On May 31, Chinese central bank, the People's Bank of China (PBOC) announced to raise the RRR for foreign currency deposits by two percent from five percent to seven percent, spurring immediately concerns that PBOC took the move to ease the pressures on appreciation of Renminbi (RMB) recently.

The adjustment of RRR for foreign currency deposits is not a new vehicle in China and in 2005, 2006 and 2007 when RMB faced enormous appreciation pressures, PBOC also shored up the RRR for foreign currency deposits.

Based on these, the RRR hike for foreign currency deposits targets offsetting the appreciating pressures of RMB as PBOC used it to reduce U.S. dollar supplies on the foreign exchange market, according to Jianghai Securities.

Qu Qing, chief economist with Jianghai Securities noted that the spike of RRR for foreign currency reserves equals lowering the foreign exchange positions available of banks and diminish the U.S. dollar supplies to alleviate the appreciation pressures on RMB.

However, the RRR hike may increase about 20 billion U.S. dollars of required foreign currency reserves for banks given the around one trillion U.S. dollars of massive foreign currency deposits in China, whose influences may be relatively limited, added Qu.

**Raw records:**
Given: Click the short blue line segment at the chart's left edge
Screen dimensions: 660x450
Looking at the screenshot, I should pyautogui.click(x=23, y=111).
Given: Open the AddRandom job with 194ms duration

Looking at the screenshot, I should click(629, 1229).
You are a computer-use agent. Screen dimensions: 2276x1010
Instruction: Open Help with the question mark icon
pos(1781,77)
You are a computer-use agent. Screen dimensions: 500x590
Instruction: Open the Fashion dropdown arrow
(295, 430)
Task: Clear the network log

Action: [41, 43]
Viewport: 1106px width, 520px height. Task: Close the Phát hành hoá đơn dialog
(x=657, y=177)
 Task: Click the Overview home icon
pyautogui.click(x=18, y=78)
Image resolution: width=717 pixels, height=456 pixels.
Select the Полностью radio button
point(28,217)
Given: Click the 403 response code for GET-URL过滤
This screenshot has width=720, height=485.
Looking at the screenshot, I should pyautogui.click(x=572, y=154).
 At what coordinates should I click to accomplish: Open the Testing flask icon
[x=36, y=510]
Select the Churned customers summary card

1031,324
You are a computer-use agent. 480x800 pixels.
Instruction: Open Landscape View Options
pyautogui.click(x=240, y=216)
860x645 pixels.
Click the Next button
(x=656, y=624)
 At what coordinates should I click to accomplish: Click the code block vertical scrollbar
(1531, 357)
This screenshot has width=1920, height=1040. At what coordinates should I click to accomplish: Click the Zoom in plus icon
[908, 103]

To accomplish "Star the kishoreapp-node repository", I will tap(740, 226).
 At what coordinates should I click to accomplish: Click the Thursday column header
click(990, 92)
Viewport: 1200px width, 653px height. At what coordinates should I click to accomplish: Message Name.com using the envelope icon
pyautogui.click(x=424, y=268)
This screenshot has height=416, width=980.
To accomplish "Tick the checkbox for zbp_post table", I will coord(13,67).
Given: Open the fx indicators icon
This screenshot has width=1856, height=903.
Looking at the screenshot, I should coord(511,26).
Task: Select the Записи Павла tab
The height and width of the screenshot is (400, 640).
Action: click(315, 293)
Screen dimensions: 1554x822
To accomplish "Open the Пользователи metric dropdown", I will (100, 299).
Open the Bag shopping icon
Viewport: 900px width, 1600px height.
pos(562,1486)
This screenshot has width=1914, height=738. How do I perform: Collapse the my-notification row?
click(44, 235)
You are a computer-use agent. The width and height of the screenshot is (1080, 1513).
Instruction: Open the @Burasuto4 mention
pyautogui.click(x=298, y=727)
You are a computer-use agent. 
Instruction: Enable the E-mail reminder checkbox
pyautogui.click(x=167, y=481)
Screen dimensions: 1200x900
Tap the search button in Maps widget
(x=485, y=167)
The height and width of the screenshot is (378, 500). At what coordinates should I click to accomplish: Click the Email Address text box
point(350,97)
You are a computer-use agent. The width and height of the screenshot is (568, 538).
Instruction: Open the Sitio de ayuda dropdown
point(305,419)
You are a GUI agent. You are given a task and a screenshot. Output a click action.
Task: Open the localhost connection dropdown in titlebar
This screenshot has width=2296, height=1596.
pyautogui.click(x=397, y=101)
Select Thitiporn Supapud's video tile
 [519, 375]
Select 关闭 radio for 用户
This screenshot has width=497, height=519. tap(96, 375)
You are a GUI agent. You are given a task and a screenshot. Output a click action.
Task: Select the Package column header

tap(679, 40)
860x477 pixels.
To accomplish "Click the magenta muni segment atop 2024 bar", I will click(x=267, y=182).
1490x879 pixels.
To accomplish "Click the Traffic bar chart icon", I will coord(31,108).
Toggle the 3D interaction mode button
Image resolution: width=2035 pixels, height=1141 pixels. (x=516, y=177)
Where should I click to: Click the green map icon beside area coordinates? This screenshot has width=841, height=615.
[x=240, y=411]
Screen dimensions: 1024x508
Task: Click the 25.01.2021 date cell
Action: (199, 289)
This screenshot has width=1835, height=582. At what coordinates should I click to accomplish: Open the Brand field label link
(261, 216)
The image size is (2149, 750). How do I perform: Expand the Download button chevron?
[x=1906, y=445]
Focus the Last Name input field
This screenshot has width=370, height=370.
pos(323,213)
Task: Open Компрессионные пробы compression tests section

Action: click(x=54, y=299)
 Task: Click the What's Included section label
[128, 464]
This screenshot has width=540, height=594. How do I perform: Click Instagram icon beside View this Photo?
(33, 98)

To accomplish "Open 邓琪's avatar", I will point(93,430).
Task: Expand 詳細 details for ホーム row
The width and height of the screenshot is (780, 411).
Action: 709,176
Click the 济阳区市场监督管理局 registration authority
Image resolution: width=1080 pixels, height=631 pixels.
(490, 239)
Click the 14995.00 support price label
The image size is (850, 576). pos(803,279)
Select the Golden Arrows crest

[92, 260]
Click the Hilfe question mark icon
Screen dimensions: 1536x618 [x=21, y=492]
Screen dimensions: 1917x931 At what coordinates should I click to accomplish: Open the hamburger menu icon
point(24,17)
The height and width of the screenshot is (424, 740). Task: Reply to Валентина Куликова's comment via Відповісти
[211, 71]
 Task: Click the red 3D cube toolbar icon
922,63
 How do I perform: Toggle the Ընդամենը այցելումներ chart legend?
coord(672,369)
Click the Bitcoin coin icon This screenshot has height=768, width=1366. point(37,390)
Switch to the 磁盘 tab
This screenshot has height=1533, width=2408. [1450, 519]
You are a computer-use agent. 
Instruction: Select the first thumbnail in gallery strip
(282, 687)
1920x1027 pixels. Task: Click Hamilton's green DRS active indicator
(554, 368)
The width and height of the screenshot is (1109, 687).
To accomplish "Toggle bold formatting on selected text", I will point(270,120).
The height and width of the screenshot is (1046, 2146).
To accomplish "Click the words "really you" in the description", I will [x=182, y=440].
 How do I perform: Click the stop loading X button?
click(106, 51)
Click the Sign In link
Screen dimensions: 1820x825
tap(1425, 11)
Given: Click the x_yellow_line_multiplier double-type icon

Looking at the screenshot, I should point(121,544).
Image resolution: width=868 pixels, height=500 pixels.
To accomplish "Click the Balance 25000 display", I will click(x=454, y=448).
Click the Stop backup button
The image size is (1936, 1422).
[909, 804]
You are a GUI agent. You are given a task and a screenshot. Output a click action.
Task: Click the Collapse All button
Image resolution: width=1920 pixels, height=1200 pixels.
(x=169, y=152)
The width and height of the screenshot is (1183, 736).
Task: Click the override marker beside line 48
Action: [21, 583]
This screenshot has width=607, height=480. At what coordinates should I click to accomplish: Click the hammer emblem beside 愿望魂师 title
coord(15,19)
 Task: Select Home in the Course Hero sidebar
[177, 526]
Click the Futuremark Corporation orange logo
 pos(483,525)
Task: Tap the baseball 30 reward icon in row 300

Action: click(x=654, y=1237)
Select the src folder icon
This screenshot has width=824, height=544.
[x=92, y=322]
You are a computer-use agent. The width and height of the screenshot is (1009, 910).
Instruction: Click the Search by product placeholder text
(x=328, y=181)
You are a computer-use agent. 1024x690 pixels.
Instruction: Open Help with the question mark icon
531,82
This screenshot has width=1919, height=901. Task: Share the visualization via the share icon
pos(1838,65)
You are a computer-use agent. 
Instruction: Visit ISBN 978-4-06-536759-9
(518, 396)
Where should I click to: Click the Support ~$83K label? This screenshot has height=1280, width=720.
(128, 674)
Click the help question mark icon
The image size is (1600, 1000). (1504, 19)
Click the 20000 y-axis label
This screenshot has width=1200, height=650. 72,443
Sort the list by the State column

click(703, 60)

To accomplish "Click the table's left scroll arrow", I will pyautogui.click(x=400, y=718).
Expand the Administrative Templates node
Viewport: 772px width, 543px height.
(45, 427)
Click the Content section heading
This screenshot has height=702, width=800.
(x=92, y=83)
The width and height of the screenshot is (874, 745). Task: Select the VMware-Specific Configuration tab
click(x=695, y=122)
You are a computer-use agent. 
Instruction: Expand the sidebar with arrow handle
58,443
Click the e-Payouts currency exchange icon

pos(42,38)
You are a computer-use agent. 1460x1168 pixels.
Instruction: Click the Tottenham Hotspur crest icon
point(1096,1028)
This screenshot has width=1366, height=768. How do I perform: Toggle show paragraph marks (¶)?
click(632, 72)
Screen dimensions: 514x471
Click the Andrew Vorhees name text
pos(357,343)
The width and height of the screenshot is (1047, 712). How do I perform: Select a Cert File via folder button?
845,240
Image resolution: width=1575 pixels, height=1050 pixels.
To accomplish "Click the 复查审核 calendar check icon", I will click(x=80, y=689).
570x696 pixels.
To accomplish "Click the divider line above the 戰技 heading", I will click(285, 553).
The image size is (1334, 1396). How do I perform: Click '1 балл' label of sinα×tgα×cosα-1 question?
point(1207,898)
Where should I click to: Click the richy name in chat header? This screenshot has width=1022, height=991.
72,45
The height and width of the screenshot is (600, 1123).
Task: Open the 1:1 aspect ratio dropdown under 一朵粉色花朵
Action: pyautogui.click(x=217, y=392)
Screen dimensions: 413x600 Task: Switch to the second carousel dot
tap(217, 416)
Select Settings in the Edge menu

**Tasks to carry out:**
(a) According to the text on the People's Bank of China's reserve requirement change, what was the new reserve requirement ratio for foreign currency deposits?
(b) Write a continuation of the report on the People's Bank of China raising the reserve requirement for foreign currency deposits, starting after its final sentence.

**The answers:**
(a) Seven percent, raised from five percent.

(b)
The securities broker attributed the recent round of RMB appreciation to the currently excessive U.S. dollar liquidity and China's resilient economic recovery as well, saying that external capital kept flowing into China to seek fortune in assets in China, which are currently much more attractive than the stock and bond assets in the United States.

During April and May, the habitual tax payment of enterprises to the exchequer, which usually tightens financial market liquidity in China, did not cause brief liquidity crunches at all, hinting relatively hefty and rapid foreign capital inflows.

In the following months, Jianghai Securities suggested that bond market investors should pay close attention to the exchange rate of RMB and if the U.S. dollar remains weak, the possibility for PBOC to adopt other vehicles to offset the appreciation pressures of RMB still exists. (Edited by Duan Jing with Xinhua Silk Road, duanjing@xinhua.org)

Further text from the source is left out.